WHAT THE EXERCISE ASKS →
Scan the following material for the string "will" and copy each line in which it appears.

___ MATERIAL FOR THIS EXERCISE ___

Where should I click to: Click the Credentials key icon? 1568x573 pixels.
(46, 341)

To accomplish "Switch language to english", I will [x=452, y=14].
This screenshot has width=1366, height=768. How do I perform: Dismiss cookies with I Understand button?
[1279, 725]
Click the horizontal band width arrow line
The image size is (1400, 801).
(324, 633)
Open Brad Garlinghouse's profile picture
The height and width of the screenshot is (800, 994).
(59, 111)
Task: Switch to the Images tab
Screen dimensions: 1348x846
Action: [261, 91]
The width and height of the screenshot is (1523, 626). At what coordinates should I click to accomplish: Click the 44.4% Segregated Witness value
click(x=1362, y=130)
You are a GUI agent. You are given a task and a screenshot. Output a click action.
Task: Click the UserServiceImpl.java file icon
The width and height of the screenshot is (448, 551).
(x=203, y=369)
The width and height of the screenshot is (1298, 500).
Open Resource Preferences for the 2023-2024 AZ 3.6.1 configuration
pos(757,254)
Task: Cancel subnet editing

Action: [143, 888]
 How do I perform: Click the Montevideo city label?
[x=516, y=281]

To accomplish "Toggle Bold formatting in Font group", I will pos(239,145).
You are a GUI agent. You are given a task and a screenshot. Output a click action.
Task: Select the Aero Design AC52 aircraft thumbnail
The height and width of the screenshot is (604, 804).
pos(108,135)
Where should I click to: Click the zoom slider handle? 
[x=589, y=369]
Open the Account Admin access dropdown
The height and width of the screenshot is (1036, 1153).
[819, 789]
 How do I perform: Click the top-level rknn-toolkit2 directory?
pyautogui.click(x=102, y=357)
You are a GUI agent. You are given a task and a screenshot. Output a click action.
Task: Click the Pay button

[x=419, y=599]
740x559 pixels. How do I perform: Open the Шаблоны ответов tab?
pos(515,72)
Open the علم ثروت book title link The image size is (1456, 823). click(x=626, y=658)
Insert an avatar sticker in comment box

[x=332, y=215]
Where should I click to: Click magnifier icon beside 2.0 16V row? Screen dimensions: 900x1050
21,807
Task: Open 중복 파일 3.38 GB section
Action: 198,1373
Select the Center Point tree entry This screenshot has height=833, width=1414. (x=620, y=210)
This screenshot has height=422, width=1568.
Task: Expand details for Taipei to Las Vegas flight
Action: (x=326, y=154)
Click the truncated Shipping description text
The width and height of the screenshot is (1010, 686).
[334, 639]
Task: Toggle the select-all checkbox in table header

___

THE ANSWER →
To accomplish "Switch language to english", I will [x=452, y=14].
To accomplish "Toggle Bold formatting in Font group", I will pos(239,145).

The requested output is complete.